During the Depression, her father, Elwin Clark, rented a home in Salt Lake City from Knaphus. Her father was a bricklayer and needed work. He did odd jobs for the sculptor.
Knaphus had been commissioned by the Church to create a statue of the Angel Moroni and was looking for a strong muscled, tall man for the model. Noting the bricklayer's bulging muscles, Knaphus asked if he would pose for the statue. Sister Nielson's father consented and posed for many hours.
When the torso was completed, Knaphus realized that Elwin Clark's face appeared much too young to represent the Angel Moroni and went prayerfully looking for a suitable model for the head.
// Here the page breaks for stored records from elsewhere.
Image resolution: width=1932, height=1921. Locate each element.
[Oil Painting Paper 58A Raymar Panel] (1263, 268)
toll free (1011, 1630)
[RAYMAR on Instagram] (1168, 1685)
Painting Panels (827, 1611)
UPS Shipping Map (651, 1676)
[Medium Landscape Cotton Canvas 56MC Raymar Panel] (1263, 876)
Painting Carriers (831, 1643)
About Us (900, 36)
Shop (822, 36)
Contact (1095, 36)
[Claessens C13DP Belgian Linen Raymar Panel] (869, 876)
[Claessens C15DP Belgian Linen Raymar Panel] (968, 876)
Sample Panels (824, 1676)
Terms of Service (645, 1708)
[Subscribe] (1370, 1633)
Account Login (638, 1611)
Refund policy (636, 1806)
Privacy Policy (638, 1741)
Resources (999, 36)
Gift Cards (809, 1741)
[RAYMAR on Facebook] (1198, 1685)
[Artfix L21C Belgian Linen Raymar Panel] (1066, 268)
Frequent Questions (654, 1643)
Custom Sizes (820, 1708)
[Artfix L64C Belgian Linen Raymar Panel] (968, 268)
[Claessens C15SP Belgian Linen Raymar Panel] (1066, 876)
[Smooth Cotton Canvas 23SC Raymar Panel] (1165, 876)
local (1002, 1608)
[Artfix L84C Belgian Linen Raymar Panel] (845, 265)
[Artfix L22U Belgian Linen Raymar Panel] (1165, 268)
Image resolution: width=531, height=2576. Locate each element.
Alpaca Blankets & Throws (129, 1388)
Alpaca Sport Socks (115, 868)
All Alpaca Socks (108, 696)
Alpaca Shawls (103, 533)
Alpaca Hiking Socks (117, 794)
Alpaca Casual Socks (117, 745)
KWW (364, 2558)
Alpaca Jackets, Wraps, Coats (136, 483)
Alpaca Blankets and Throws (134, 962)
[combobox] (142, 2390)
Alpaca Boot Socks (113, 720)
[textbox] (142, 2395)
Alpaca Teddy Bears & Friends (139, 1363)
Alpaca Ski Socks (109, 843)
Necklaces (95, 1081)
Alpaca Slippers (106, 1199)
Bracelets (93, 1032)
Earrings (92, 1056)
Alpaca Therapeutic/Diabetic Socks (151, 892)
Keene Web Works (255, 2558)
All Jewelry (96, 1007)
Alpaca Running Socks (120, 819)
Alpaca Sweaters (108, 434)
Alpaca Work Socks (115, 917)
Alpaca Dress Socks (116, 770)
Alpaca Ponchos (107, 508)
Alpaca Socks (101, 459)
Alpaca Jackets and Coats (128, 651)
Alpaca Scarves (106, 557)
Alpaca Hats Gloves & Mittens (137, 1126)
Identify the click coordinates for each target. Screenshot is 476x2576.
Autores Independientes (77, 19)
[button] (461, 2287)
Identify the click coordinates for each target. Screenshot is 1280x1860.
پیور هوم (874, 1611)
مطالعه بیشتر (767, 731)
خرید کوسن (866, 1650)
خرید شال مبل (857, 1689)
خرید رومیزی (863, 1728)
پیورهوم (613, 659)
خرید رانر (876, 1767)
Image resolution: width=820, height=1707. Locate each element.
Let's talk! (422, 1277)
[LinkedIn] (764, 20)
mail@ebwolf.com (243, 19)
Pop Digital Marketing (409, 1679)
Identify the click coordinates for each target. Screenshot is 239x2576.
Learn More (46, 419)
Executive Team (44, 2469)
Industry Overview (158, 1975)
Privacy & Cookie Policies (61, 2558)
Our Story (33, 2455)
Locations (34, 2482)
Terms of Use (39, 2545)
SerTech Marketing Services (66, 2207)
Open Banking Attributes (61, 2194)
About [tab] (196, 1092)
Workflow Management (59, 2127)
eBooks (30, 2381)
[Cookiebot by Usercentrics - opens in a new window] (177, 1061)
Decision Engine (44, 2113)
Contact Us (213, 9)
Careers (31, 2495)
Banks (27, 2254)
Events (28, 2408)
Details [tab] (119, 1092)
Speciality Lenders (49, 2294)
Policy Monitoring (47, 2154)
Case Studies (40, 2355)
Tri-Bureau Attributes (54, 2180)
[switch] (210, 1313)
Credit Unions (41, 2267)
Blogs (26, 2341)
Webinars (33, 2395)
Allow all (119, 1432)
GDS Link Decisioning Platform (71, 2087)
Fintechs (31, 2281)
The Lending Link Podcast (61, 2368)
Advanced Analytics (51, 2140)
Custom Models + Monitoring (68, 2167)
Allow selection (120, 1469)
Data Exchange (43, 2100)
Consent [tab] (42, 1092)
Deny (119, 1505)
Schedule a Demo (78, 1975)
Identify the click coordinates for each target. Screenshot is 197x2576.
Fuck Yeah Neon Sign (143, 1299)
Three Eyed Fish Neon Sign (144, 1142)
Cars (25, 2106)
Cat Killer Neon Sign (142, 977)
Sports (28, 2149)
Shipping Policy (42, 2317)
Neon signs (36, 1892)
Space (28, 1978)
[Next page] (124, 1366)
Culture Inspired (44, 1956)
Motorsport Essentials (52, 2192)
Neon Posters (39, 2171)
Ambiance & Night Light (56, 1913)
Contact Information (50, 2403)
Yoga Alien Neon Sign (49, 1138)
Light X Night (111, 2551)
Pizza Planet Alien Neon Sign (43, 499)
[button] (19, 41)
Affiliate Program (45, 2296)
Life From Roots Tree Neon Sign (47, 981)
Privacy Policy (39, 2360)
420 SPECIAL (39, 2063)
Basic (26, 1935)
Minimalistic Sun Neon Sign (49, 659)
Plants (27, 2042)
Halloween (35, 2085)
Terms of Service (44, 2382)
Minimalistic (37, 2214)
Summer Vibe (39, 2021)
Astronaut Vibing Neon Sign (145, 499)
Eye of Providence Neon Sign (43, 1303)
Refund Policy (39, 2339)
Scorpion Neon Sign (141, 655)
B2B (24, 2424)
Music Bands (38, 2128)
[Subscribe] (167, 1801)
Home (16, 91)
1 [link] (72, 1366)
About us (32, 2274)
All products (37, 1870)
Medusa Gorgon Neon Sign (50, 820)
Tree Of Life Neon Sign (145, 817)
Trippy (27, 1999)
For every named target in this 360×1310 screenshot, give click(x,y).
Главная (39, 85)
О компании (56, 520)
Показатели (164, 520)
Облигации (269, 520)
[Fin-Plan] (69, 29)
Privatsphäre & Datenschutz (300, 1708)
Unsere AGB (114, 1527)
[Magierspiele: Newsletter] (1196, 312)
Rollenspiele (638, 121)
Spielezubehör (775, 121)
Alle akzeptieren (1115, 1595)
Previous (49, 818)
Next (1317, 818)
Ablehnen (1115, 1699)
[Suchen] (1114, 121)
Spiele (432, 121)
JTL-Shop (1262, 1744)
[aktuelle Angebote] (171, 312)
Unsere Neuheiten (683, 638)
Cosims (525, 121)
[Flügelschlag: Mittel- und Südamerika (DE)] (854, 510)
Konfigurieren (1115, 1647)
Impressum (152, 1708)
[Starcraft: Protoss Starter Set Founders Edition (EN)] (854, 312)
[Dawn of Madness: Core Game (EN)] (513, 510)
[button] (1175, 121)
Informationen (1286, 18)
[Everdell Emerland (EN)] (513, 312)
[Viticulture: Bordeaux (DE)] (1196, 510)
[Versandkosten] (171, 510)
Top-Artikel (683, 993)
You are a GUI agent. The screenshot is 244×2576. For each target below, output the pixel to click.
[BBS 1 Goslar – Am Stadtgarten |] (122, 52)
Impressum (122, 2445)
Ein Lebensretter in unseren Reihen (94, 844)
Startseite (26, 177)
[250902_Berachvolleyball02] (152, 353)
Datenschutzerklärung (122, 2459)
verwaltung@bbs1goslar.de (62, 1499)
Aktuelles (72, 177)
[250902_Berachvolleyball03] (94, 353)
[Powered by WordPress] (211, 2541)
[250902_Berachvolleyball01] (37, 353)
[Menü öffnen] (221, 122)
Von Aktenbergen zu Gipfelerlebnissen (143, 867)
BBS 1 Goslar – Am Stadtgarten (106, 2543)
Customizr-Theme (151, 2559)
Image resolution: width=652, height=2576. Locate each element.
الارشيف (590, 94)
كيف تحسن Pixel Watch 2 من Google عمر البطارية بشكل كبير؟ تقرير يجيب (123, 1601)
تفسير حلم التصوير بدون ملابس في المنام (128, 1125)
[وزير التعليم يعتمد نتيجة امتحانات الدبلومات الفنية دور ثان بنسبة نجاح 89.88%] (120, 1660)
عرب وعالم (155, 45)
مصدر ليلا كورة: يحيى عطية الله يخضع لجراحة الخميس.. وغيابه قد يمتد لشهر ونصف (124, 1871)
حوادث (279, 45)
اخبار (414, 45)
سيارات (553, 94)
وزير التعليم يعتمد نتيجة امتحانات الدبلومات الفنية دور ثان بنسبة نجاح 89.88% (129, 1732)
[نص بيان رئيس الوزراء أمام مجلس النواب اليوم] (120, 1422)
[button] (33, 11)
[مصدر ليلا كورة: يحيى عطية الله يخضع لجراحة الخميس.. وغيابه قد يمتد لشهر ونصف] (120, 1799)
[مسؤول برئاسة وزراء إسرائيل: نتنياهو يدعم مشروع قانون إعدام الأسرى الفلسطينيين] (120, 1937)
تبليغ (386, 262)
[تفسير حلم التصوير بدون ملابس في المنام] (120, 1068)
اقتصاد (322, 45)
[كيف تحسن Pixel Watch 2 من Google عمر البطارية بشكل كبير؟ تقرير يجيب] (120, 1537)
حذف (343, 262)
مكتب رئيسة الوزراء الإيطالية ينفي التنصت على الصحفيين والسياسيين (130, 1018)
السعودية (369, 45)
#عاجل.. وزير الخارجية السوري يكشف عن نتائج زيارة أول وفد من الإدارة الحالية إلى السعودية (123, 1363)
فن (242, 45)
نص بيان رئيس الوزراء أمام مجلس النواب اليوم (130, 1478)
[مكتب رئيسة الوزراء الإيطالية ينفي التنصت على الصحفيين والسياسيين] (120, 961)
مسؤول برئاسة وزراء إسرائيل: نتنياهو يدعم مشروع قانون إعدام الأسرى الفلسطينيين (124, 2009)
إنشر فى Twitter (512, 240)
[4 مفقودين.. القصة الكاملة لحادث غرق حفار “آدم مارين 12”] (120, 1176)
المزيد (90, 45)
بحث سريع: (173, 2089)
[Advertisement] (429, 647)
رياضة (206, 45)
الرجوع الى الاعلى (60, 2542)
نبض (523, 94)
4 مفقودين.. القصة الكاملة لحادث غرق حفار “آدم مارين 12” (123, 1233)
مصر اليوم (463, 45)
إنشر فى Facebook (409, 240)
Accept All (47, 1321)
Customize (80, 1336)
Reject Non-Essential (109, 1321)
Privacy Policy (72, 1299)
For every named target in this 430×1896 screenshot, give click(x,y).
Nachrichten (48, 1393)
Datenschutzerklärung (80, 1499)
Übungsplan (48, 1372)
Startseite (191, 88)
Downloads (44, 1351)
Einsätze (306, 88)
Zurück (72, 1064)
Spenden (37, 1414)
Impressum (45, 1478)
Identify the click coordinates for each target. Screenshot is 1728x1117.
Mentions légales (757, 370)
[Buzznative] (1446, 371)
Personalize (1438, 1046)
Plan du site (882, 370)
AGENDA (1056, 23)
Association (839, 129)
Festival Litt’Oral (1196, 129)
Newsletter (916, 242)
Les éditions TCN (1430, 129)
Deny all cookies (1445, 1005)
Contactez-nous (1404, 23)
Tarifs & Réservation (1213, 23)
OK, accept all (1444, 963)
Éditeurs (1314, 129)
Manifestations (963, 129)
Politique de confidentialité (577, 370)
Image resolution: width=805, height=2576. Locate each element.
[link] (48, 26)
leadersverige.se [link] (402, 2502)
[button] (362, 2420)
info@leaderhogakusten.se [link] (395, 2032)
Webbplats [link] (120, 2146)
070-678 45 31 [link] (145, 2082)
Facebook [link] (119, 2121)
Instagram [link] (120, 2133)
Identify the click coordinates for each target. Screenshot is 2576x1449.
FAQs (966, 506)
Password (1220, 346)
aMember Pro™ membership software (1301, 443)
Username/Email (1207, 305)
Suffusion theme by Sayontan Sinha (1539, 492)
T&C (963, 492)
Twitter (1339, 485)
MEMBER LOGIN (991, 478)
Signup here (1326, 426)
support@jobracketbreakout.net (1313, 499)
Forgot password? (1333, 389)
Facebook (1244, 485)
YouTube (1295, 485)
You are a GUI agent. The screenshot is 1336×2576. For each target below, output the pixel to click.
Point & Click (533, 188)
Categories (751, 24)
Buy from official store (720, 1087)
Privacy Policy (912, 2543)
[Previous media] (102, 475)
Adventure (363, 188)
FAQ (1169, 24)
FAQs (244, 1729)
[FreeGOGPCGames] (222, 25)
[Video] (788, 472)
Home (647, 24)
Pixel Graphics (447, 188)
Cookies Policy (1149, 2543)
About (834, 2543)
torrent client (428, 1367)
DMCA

"While walking down the streets of Salt Lake, he happened to see an older gentleman with a full beard and a strong, high cheek-boned face," Sister Nielson related. "He was impressed with him as a perfect model for the statue and began following after him for a few blocks."
It was with a great deal of difficulty that the sculptor was able to convince the man that he (Knaphus) was an artist and wanted him to pose. After the sculptor explained that he had been commissioned by the Church to do a statue of the Angel Moroni for Hill Cumorah, the man consented to pose.
A great surprise was in store for both men when they arrived at the studio. Knaphus discovered that the old gentleman he had chosen to model for the head was the father of the man he had used for the torso. Hyrum D. Clark was unaware that his son, Elwin, had been posing for the statue.
"In other words," Sister Nielson said, "both my father and grandfather were the models for the Angel Moroni. And so you see, coming to Palmyra as a missionary has great significance for me."
Sister Nielson said that the story has been told over and over again in her family.
"It's become part of our family heritage," she said. "It's a little known story because Brother Knaphus did not keep track of the names of his models. But both my father and grandfather had written of it in their journals."